Listers,
Please allow me to disturb your (beginning) weekend relaxation, with some Dutch framebuilding trivia of the 70s. And sorry for all those links, seems the only way to illustrate this little story.
As is probably widely known, Jan Legrand, team mechanic of the TI-Raleigh pro team, build many (but not all) of the teambikes for TI-Raleigh. At the same time, Jan Legrand was building frames for Presto, a famous and still-in-business bikeshop in Amsterdam (http://www.presto.nl/, click on 'webzine' and '81 jaar Presto').

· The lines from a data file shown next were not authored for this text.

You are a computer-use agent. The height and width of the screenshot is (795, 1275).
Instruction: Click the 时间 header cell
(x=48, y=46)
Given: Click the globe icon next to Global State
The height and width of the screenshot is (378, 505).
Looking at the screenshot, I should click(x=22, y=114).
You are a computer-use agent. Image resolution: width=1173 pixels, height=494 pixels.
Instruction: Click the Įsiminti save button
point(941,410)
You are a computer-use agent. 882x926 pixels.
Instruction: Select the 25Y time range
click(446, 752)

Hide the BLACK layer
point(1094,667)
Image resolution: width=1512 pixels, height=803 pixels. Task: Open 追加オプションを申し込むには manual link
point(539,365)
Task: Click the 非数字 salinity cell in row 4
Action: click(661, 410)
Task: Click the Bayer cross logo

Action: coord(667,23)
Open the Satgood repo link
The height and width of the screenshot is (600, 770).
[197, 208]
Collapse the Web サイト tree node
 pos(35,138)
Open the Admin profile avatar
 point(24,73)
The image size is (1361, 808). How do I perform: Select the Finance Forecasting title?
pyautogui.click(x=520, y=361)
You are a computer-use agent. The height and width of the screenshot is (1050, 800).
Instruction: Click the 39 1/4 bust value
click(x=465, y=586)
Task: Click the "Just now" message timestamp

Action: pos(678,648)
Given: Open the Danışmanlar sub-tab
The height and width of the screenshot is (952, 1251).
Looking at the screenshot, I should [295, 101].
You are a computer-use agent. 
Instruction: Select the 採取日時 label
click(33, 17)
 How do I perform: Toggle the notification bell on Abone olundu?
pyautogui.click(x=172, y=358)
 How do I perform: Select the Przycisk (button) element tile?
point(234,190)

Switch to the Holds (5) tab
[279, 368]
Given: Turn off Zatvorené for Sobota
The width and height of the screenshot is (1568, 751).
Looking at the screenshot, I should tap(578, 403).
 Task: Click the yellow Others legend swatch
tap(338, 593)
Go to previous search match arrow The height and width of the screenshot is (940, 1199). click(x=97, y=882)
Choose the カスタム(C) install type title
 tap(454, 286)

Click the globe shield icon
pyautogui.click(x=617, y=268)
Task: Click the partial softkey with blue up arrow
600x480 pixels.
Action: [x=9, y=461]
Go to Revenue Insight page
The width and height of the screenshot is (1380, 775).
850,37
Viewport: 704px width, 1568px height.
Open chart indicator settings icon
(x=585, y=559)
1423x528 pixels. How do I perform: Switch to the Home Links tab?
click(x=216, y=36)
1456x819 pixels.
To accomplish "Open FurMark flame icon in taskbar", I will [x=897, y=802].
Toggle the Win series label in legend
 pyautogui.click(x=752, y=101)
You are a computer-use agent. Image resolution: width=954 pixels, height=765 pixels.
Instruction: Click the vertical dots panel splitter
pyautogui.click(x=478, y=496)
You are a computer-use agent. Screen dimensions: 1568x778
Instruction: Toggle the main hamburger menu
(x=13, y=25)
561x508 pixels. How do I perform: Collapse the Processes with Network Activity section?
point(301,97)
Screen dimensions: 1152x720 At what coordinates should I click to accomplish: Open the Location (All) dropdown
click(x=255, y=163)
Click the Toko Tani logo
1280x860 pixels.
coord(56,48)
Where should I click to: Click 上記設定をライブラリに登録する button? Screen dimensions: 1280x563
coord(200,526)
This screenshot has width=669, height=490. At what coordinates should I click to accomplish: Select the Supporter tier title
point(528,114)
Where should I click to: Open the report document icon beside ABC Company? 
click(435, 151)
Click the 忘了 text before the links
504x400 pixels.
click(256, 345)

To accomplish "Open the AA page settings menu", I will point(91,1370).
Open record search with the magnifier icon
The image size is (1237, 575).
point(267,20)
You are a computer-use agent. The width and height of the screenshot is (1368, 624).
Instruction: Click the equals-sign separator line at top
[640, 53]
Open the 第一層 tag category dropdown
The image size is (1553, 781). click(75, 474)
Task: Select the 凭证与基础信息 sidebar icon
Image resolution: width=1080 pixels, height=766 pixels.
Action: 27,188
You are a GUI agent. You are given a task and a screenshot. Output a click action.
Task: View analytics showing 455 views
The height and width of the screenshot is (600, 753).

Frames that were built by Legrand had a special identifying detail, the overlaying seatstay caps. You can see this in the ex-Leo van Vliet team bike:
http://www.wooljersey.com/
http://www.wooljersey.com/
In this Presto however (also built by Jan Legrand, in 1972), the seatstay
caps do not have that overlap:
http://www.wooljersey.com/
Further inspection of the 1979 Presto reveals more interesting details: open-ended forks and chain- and seatstays:
http://www.wooljersey.com/
And, even more interesting, the seatcluster arrangement:
http://www.wooljersey.com/
In other words (and after checking with Loek Valk, owner of Presto) the 197
9
frame is not a Jan Legrand, but a Peter Serier! Look at this frame, at the
Rotterdam Classic and Vintage Show in 2005:
http://www.wooljersey.com/
Apparently, Legrand and Serier were both working for Presto at the end of the 70s, and they shared some of those specific details.
Who is Peter Serier, you might wonder? Well, that's another story! Check
this site: http://www.seriano.nl/
PS: I'll come back to y'all when I know more about the Raleigh (Ilkeston) \u2013 Gazelle 753 connection.